Kristen interviews, “The way James was treated and bullied had a major impact on the way that he acts as an adult. I mean, his outbursts are like these childlike temper tantrums, so I have a little bit of sympathy for his upbringing.” Not to mention, after a hard day of getting his legs torn off, the poor little bug would come home to a drunk, sex-crazed mother making the moves.
Kristen tells him, “Just be kind, do you know what I mean?” James says, “Yeah, yeah, be kind. That’s good. I like being kind.” He shares a fleeting human-like moment, locking his shy baby compounds with Lala, then Kristen.
The gang sets up with another round of shots, and Scheana toasts to Brittany for organizing the trip. She slurs at Jax, “You better know how fucking lucky you are to have this girl. Even if you go to Tampa, we’re all still gonna love you, but we might just keep her here with us.”
Jax’s bullshit radar is off the radar, but thanks to Kelsey, he manages to keep his cool.
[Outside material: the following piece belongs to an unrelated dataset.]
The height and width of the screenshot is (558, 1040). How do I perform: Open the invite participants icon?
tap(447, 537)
Now they go exploring, and find a kiosk that sells wooden penis flutes. Ariana interviews, “Somewhere in Mexico, there is a craftsman who is sitting in a workshop whittling penis flutes.” How heteronormative of her to assume it’s a man. Then she squats on the ground and plays one, in a cool manner.
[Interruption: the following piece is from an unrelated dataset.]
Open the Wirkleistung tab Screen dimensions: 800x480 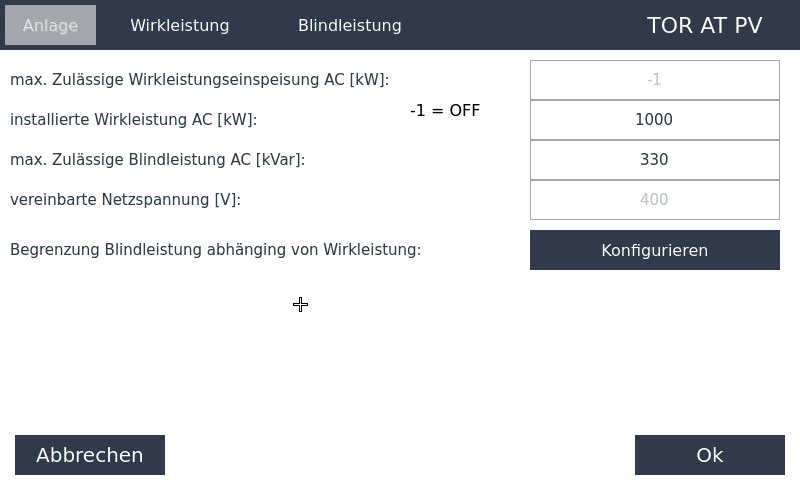(180, 25)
When she’s done, she jokes that it’s hard (haha, get it?), but nobody laughs, even though she got a B+ in Joke Setup and Execution 101.
Next, they hit a club for drinks and dancing. Stassi, who is the official Trip Interviewer for All Things Wasted, drones on about how much more Schwa drinks than the rest of those lushes (except maybe Kristen).
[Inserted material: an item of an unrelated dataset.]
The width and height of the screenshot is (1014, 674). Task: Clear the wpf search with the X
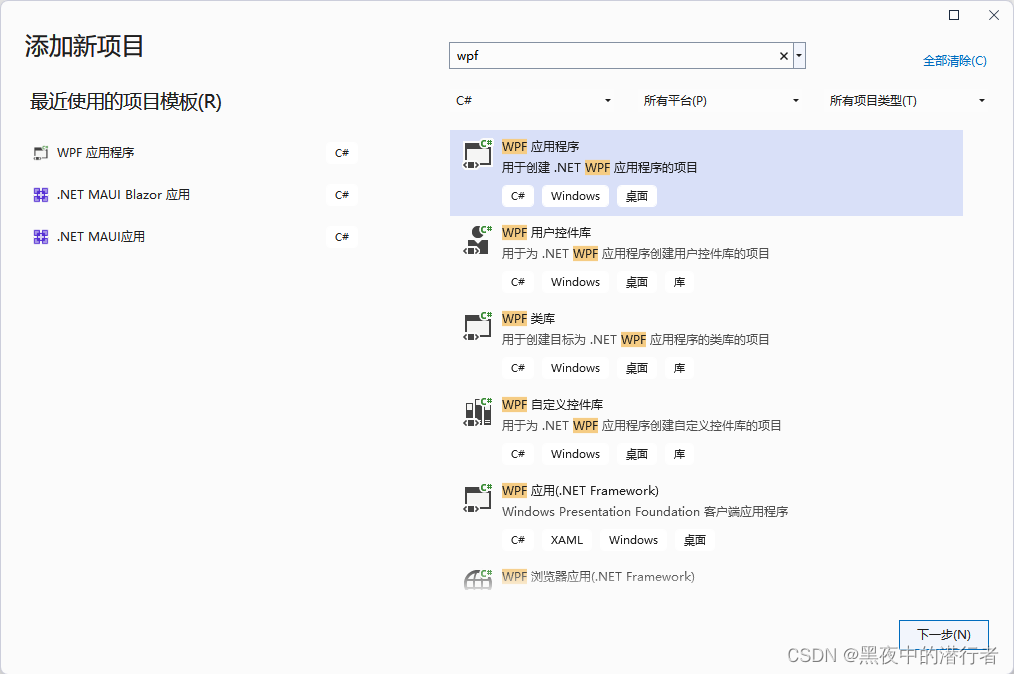[783, 55]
Sandy asks Scheana what the Adam night was about, and she tells him, “Oh, it was nothing.” He interviews, “Typical Scheana doing shady-ass shit and not owning up to it. You knew exactly what you were doing, and it’s really fucked up.” Jax joins them, and asks her, “So could you fill me in a little bit?” His problem is not Adam’s so-called crush; in fact, he hopes all the bartenders get imaginary crushes on Brittany. His problem is that Scheana arranged a meet-up between them.
“This is typical Scheana, you know, putting her hands in the cookie pot where it doesn’t belong,” says Jax. “I mean, how would Scheana react if I tried to show Rob another girl? Or try to introduce him to someone else? Or throw the fact that, you know, he doesn’t love you out?” Which he already did. Ooh! Wait a minute…
Scheanabaneana interviews, “So now you know what it feels like when you meddle in someone else’s relationship. Well, maybe you shouldn’t have started a rumor about me and said my boyfriend didn’t love me, motherfucker.”
“Love me, motherfucker”
In the time-honored VPR tradition of referring to Brit-Brit as if she were a mentally disabled baby, Stassi interviews, “Scheana’s not my favorite person in the world, but listen, I’m all about Brittany moving on. I’m not so sure about another model/bartender, but, like, anything is gonna be a step up from what she’s dealing with. Adam Spott, all for it.”
Jax calls Brittany over, who tells him nothing ever came of it, and she doesn’t have his number. Jax says, “Look at my life and look at his. You’re a dishwasher. Go back. Be gone.” Then he throws down the gauntlet. “Listen,” he says, “If you wanted to leave me, you would have left me a long time ago.” KFC stares dumbfounded as he gets up and walks away.